Située à Villejuif, dans une banlieue mitée et bétonnée,
MK/25-SC est un projet de maison qui soulève des questions à l’échelle du territoire. Grâce à une réglementation d’urbanisme légèrement différente des communes alentour, l’occasion nous est donnée de réfléchir à une implantation nouvelle du bâti dans la parcelle. Aucune marge de recul n’est imposée sur la voie et une implantation sur les limites séparatives est autorisée.

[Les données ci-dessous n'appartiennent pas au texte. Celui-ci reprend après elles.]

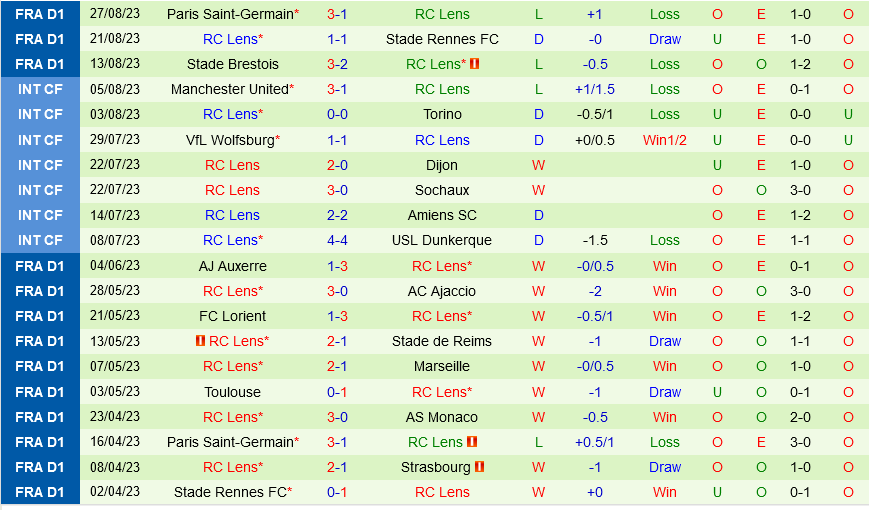869x510 pixels.
Task: Click the red card icon beside Strasbourg
Action: click(480, 467)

D’autre part, le terrain consiste en une plaque d’asphalte de 250m2 sur laquelle sont posées quatre boxes de parking appartenant à un immeuble HLlM. Paradoxalement, nos clients expriment leur volonté de retrouver la nature. De la combinaison de ces éléments est né le concept de la maison. La terre se rebelle, l’asphalte se craquelle, la maison s’enterre en partie dans le sol naturel retrouvé. Le bâti s’implante sur la limite séparative nord, dégageant un jardin en un seul tenant au sud. Le bâti vient jusqu’en bordure de voie offrir une façade urbaine. La place de stationnement est traitée comme un parvis à la maison au niveau de la rue.

 

Les pièces principales s’ouvrent sur le jardin décaissé et protégé de la rue. Cette implantation va à l’encontre de l’implantation traditionnelle du pavillon de banlieue au milieude sa parcelle. Elle affirme notre volonté de traiter le rapport à la rue, de qualifier les espaces extérieurs qui ne sont pas un terrain résiduel autour de la maison.De même les espaces domestiques sont qualifiés par les hauteurs sous plafond et les orientations des ouvertures. On passe d’un espace à l’autre par un cheminement très lent, en empruntant les rampes. Le séjour peut servir d’espace de représentation : nos clients sont tous deux musiciens et peuvent jouer, être regardés par les spectateurs depuis les rampes. L’ascension mène au «bossoir», lieu de création musicale. La maison est en acier Corten, couleur terre, elle se patine avec le temps et fusionne par sa couleur avec le sol retrouvé.